### Extracted records
:::
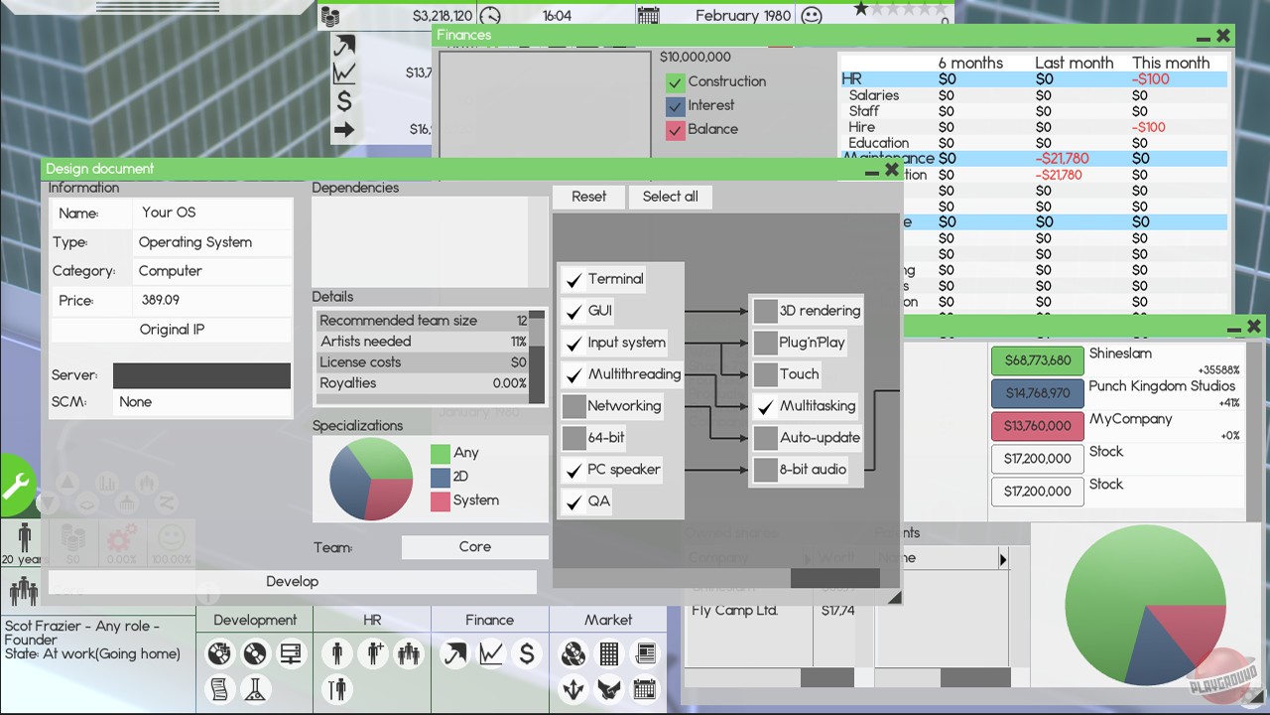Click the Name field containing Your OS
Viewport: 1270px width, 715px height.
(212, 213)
:::
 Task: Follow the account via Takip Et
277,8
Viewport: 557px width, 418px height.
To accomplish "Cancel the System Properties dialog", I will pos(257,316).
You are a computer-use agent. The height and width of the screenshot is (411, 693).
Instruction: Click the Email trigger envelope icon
:::
Above are the records; from them, give again exactly the lines from the one containing "You are a computer-use" to the one containing "Instruction: Click the", both lines included, and nothing more.

### Task result
You are a computer-use agent. The height and width of the screenshot is (411, 693).
Instruction: Click the Email trigger envelope icon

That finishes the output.